Coarctation and recoarctation of the aorta
Native (unoperated) coarctation
In neonates balloon dilatation of coarctation rarely provides more than transient benefit and restenosis occurs as the rule rather than the exception because of constriction of ductal tissue; surgery remains the treatment of choice. In infants, older children, and adults there is divided opinion on the optimum form of treatment.17-19Death at surgery for coarctation is very rare now, but it is the associated small risk of spinal cord damage and consequent irreversible paraplegia that has led to balloon angioplasty having some protagonists. Balloon angioplasty works by tearing the intima and media of the aorta, leaving only the adventitia intact. It is not surprising that balloon dilatation of native coarctation is associated with a risk of false aneurysm formation (up to 20% in some series). Some groups have advocated a graduated approach, using repeated procedures to enlarge the stenosis gradually, but as yet there is no clear evidence that graduated ballooning carries any less risk.

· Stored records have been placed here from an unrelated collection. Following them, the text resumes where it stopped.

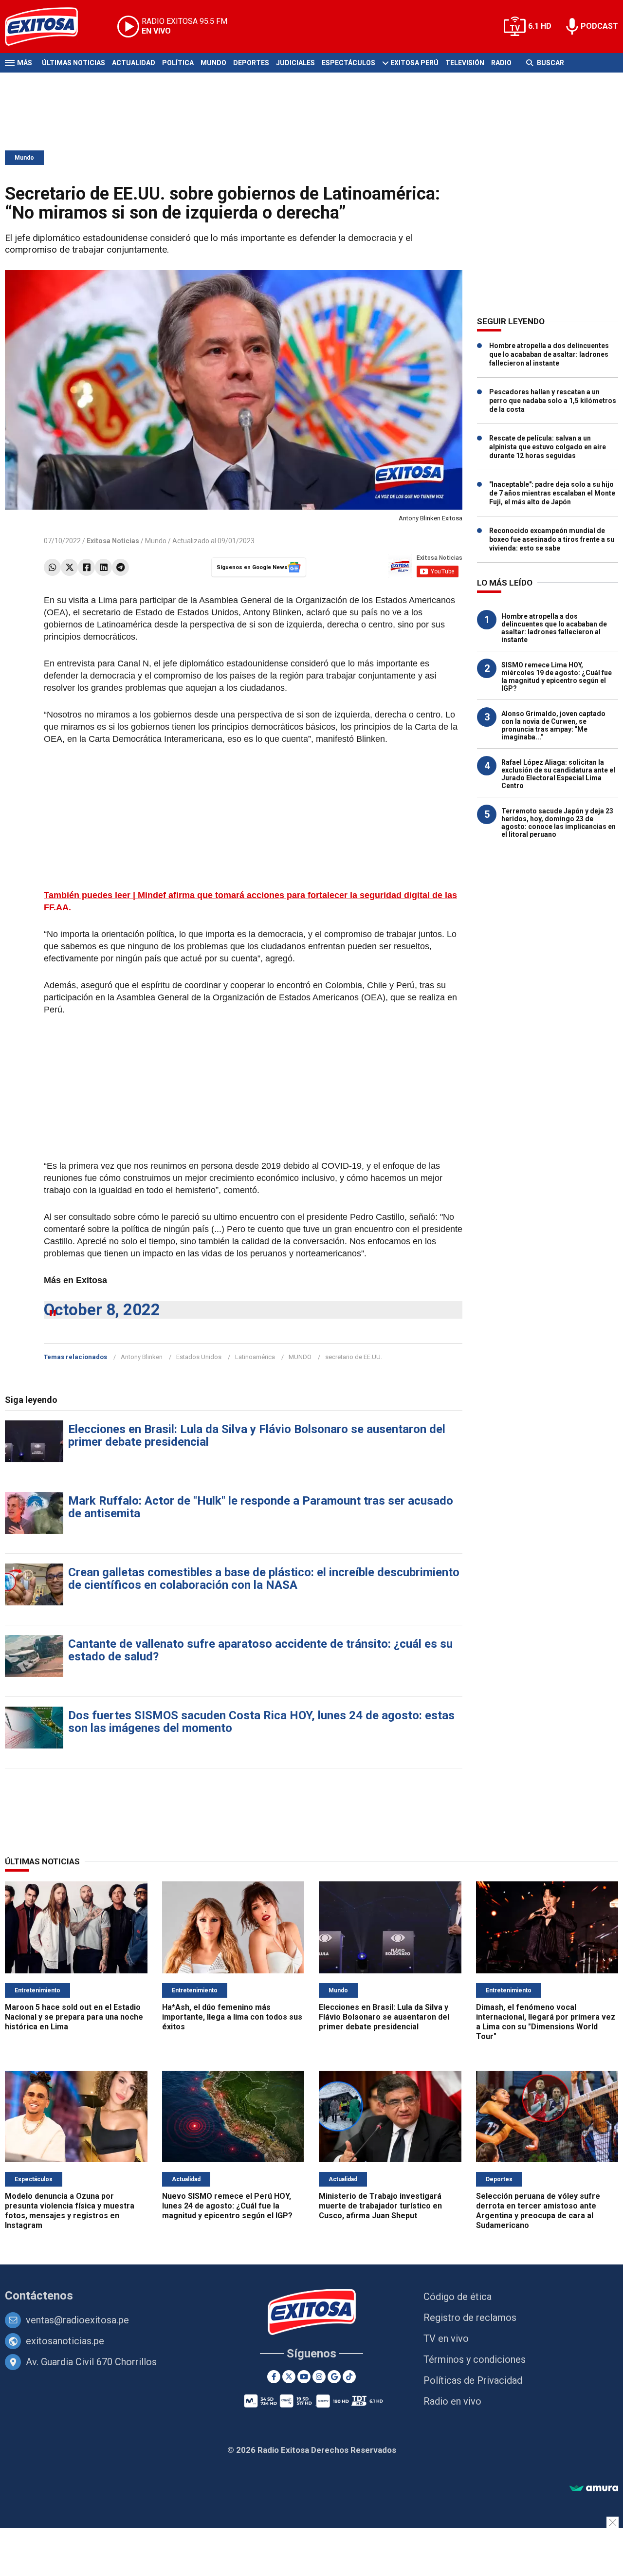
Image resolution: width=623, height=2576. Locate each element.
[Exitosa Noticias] (49, 26)
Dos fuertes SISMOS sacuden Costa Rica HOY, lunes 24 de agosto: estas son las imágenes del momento (261, 1722)
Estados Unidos (198, 1357)
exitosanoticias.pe (65, 2341)
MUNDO (300, 1357)
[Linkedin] (103, 567)
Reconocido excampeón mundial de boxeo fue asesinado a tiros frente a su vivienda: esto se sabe (551, 539)
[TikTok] (349, 2376)
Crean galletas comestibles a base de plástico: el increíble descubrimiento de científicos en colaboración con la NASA (263, 1578)
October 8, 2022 (102, 1309)
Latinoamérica (255, 1357)
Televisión (464, 63)
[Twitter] (69, 567)
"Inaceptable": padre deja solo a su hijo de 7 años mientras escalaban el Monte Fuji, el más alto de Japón (552, 493)
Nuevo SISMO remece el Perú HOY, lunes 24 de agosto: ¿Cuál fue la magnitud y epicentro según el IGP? (227, 2205)
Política (178, 63)
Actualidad (133, 63)
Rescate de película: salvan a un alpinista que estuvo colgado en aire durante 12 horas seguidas (547, 447)
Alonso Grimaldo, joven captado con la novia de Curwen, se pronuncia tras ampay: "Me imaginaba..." (553, 725)
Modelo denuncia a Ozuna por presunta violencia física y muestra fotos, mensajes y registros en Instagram (69, 2210)
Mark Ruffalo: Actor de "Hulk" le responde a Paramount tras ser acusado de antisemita (260, 1507)
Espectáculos (348, 63)
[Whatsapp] (52, 567)
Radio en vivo (452, 2401)
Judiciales (295, 63)
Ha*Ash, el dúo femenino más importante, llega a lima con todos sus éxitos (232, 2017)
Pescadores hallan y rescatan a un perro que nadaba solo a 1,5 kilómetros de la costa (552, 400)
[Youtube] (304, 2376)
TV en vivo (446, 2338)
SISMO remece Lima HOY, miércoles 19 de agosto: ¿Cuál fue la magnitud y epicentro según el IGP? (556, 676)
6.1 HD (539, 26)
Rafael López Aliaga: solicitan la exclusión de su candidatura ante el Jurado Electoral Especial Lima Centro (558, 774)
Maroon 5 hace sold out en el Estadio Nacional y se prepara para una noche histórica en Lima (74, 2017)
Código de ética (457, 2296)
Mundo (213, 63)
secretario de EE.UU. (353, 1357)
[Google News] (334, 2376)
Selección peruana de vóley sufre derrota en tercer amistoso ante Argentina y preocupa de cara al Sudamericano (538, 2210)
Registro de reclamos (469, 2317)
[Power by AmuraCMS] (593, 2488)
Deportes (251, 63)
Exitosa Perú (414, 63)
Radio (501, 63)
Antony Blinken (142, 1357)
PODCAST (599, 26)
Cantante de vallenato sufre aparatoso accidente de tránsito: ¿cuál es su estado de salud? (260, 1650)
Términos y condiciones (474, 2359)
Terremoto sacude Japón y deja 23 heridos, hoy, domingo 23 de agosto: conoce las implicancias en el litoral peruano (558, 822)
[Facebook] (86, 567)
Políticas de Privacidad (472, 2380)
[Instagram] (319, 2376)
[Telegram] (120, 567)
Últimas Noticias (73, 63)
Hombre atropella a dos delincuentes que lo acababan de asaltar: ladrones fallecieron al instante (549, 354)
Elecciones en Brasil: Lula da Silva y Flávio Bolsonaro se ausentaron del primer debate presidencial (256, 1435)
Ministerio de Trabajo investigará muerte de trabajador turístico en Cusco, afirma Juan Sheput (380, 2205)
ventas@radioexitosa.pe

A major factor in aneurysm production is the size of the balloon. Various formulae to aid in the choice of balloon size have been suggested, either related to the diameter of the coarctation itself or to the diameter of the descending aorta at the level of the diaphragm. It is clear that for some partially elastic stenoses it is necessary to employ a balloon larger than the required final vessel diameter. This is probably an important factor in aneurysm formation, but it is not yet clear whether using a stent to overcome elastic recoil20 (allowing a smaller balloon to be used) will reduce risk of aneurysm. Covered stents, which might be expected to minimise the effects of tearing the aorta, are not yet widely available. An additional factor which should be taken into account when considering balloon angioplasty is that partial relief of coarctation is really not acceptable! If a severe coarctation is partially treated collateral vessels may regress, thereby potentially increasing the risk of spinal cord damage at operation.
Recoarctation after neonatal surgical repair occurs in up to 10% of cases in most published experience. In contrast to native coarctation, balloon angioplasty is widely favoured for treatment of recoarctation; this is because the aorta is surrounded by supportive fibrous scar tissue and the risk of inducing a false aneurysm is low, particularly if care is taken to avoid oversized balloons (fig 2). Aortic rupture and death caused by disruption of the suture line has been reported after dilatation of recoarctation in patients who have had patch repair (as opposed to subclavian flap or end to end anastomosis). Many centres regard patch repair as an indication for surgical rather than transcatheter treatment.